The dismissed pastor does not believe that in order to receive Holy Communion people need to undergo baptism — a ritual with water used to admit a person to the Christian Church. Kitamura has appealed against his dismissal to the denomination’s moderator, Nobuhisa Yamakita. On February 15, the UCCJ elected five adjudicators to rule finally on the issue.
Kitamura showed a written notice dated January 26 and signed by Mutsumi Matsui, chairperson of a church commission that oversees admission criteria for UCCJ ministers. The note explained the decision to give Kitamura a “disciplinary punishment to dismiss.” The denomination’s bi-weekly newspaper, Kyodan Shinpo, reproduced the notice on February 13.

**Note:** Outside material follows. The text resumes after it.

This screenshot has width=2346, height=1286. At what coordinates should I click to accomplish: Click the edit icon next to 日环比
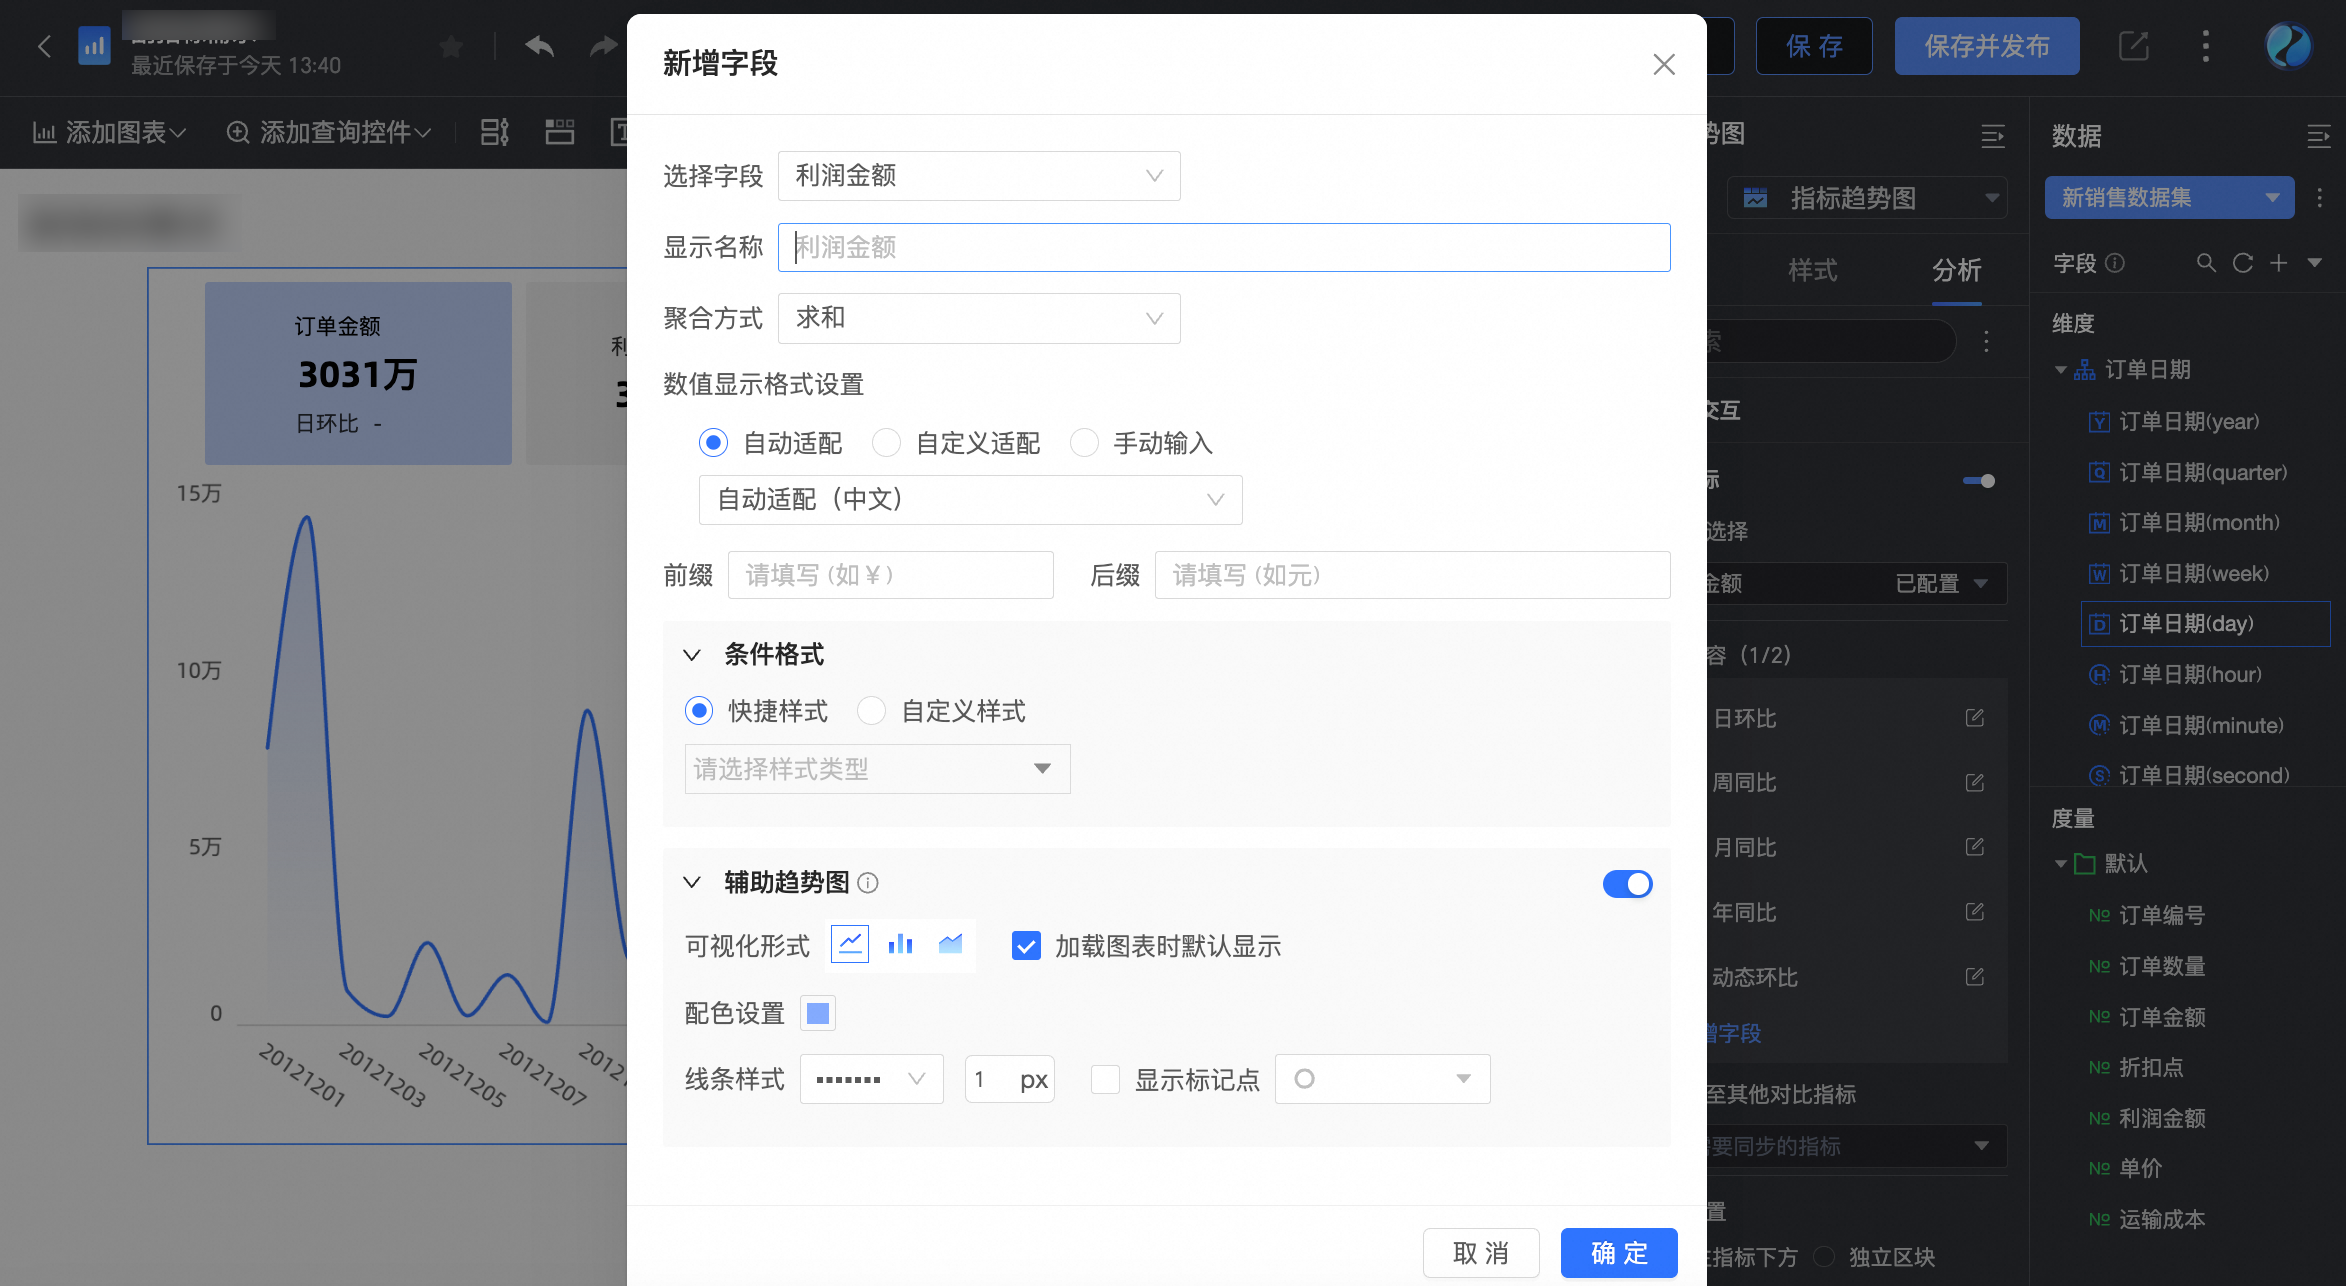[x=1974, y=718]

Kitamura said Matsui and another church official who investigated his case handed him the notice at his local church in Yokohama, near Tokyo, on January 27, following the circulation of a petition critical of the pastor and about which he says he had not been consulted.
The notice said, “The commission accepted this [petition] and set up an investigators’ group [in September] to implement an investigation on the facts regarding the content of the petition. As a result, because the church’s by-laws stipulate that unbaptized persons cannot receive Holy Communion, we came to the conclusion that the Holy Communion that is provided by the Minister Kitamura to unbaptized persons violates Article 1 of the Church Constitution.”
Yamakita commented in his church’s newspaper, “I feel pain that things have come this far. The development of circumstances arising from this is beyond my imagination, but I think that I will respond to them faithfully, trusting the Lord’s guidance.”
A group of Kitamura’s supporters has launched its own petition campaign on its Japanese Web site, and have asked people to send Matsui postcards of protest against the punishment, and to urge the commission to withdraw it.
In February 2009, Kitamura released a book in Japanese entitled, “The Church as a Place for Autonomy and Living Together,” published by Shinkyo, a Protestant publisher in Tokyo. In his book, Kitamura says that his stand is not just a matter of Holy Communion but about, “the way that the Church should be.”